As operating conditions change, other control parameters can be the limiting factors. For example, at cold ambient temperatures, the HP shaft speed is increased due to the higher mass flow to the HP turbine. If the HP speed reaches its limit, this becomes the operating limit, and the CT controller reduces the fuel input to reduce the HP-shaft speed, limiting output.
As previously discussed, for the LM6000 SPRINT application, when ambient temperatures increase so does T3. When T3 reaches about 1,008F, this becomes the control parameter. Operation above this parameter can result in increased life reduction of turbine components. Similarly, when Turbophase air is injected at the CT, the HP shaft speed is increased due to the higher mass flow to the turbine, resulting in higher compressor discharge pressure and temperature.
The previous discussion of Turbophase dry air injection in aero-derivative CTs has shown that under certain conditions Turbophase air injection results in a reduction in fuel flow (and thus firing temperature) while maintaining output. When this occurs, the thermal stresses on the turbine components are reduced, and the life intervals can be increased.
Conversely, operation above the temperature limits increases the thermal stresses on the turbine. The following section covers an assessment of the turbine components’ life with 5% air injection, adjusting the CT control to regulate the fuel flow and turbine inlet temperature in such a way that life intervals of the turbine components can be affected. The obtained results are based on FT8-3 turbine data, but can be applied to all aero-derivative machines.
The operators of aero-derivative CTs will have the ability to seamlessly transition the value proposition of Turbophase among three modes of operations. This flexibility allows the operators to maximize the value of a Turbophase-equipped system.
Life mode. The first mode of operation is called “life mode.” Under this condition, air injection results in a slight increase in T3 temperature, but the CT controller then reduces the fuel flow to the combustor, resulting in a minor decrease of the turbine inlet temperature. In life mode, the efficiency and CT output are nominally the same, while the turbine component life is significantly increased.
Power mode.
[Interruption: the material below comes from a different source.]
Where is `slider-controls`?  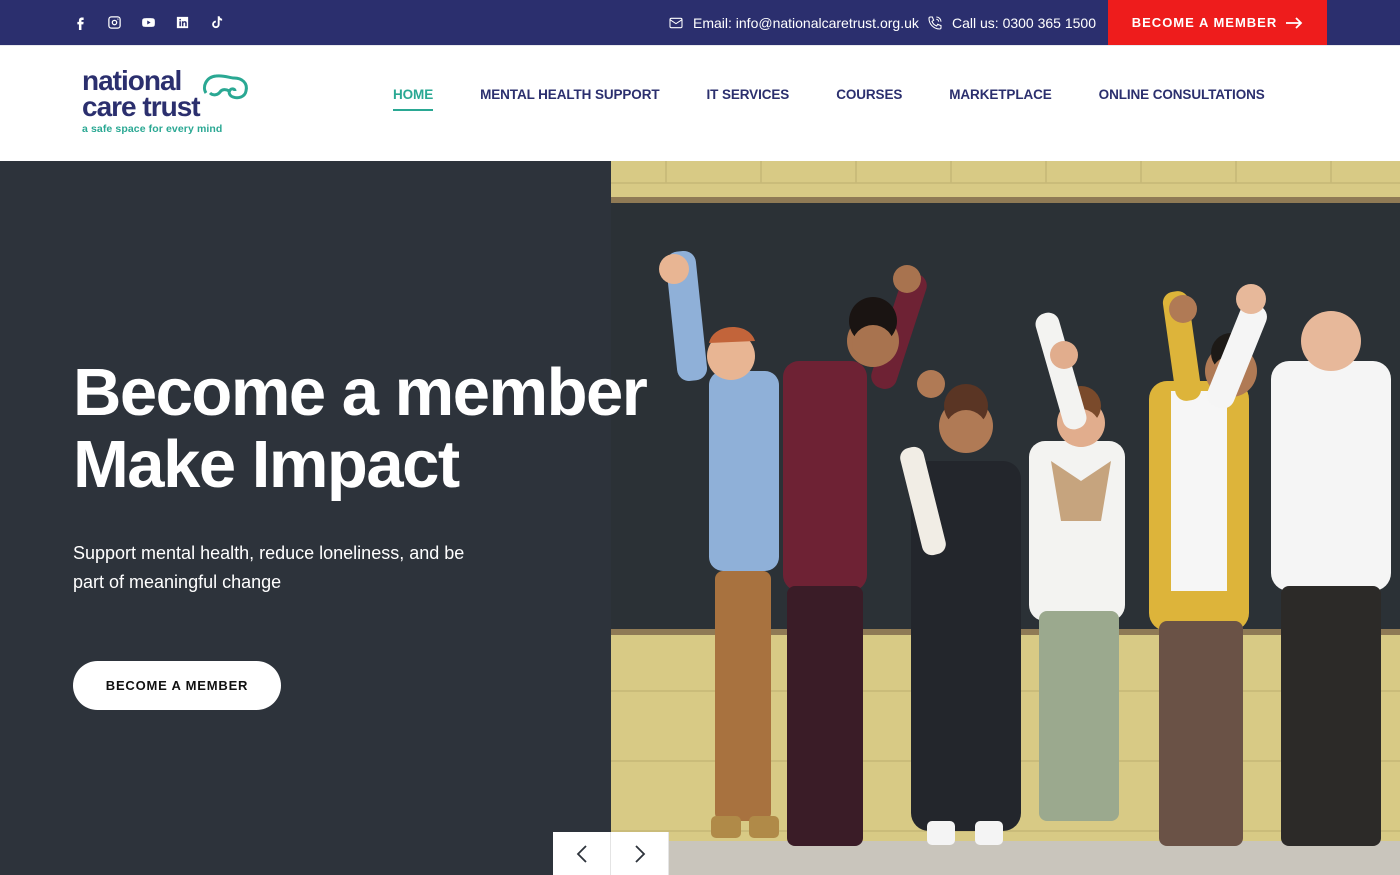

The “power mode” provides the operator with the most incremental power and the best heat rate improvement. In this mode, the CT controller maintains the turbine inlet temperature constant, resulting in no effect on the durability or life of the turbine components.
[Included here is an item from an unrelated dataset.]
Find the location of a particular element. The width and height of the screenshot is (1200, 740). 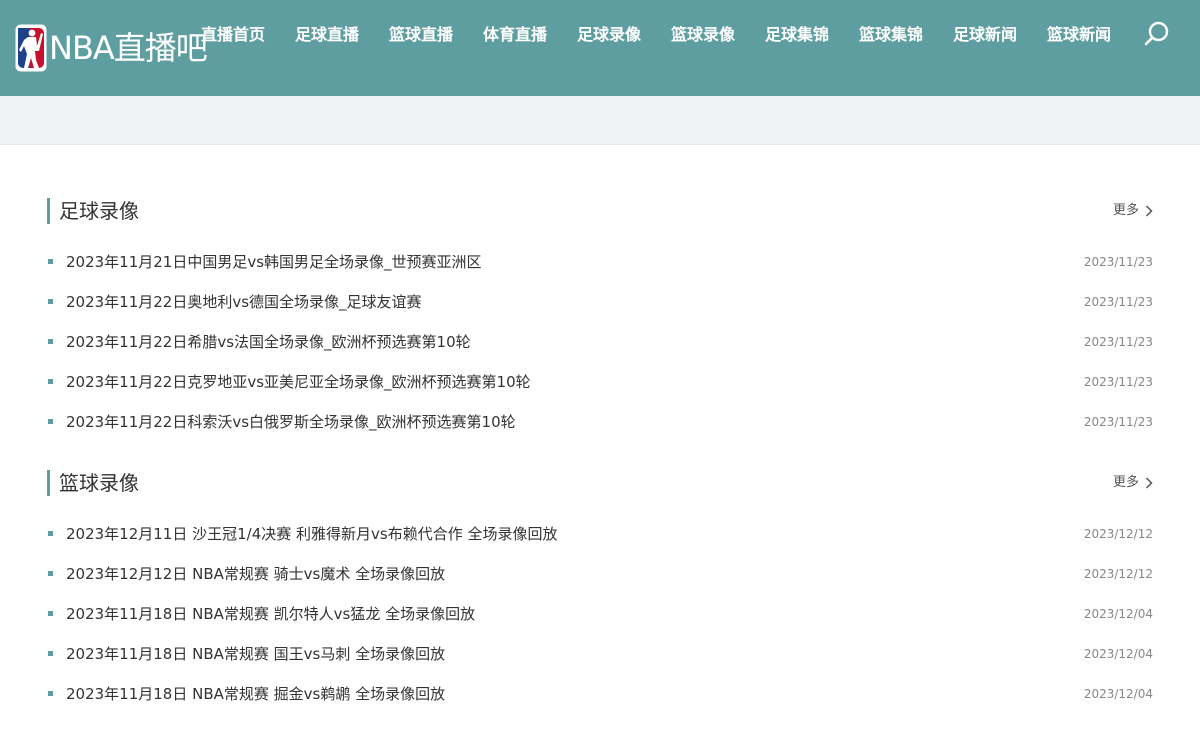

section-title: 篮球录像 is located at coordinates (99, 483).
Intermediate mode. This mode falls between life mode and power mode. The application of Turbophase results in increased output and heat rate improvement, though less than in the power mode. In addition to the power and fuel savings, the resultant lower turbine inlet temperatures result in a life improvement.
In a world of increasing use of renewables with a premium on flexibility and fuel efficiency, Turbophase combined with aero-derivative CTs delivers a desirable combination of benefits. Increasingly, the Turbophase system is being accepted as standard equipment both as an aftermarket retrofit and on new installs as a reliable and cost-effective method to improve output, efficiency, and durability of aero-derivative CTs. ■
—Bob Kraft is founder, president, and CEO of Powerphase, based in Jupiter, Florida. Peter Perri is a co-founder and manages marketing for Powerphase, and Sergio Arias Quintero is an engineer at Powerphase and has worked on development of the Turbophase system.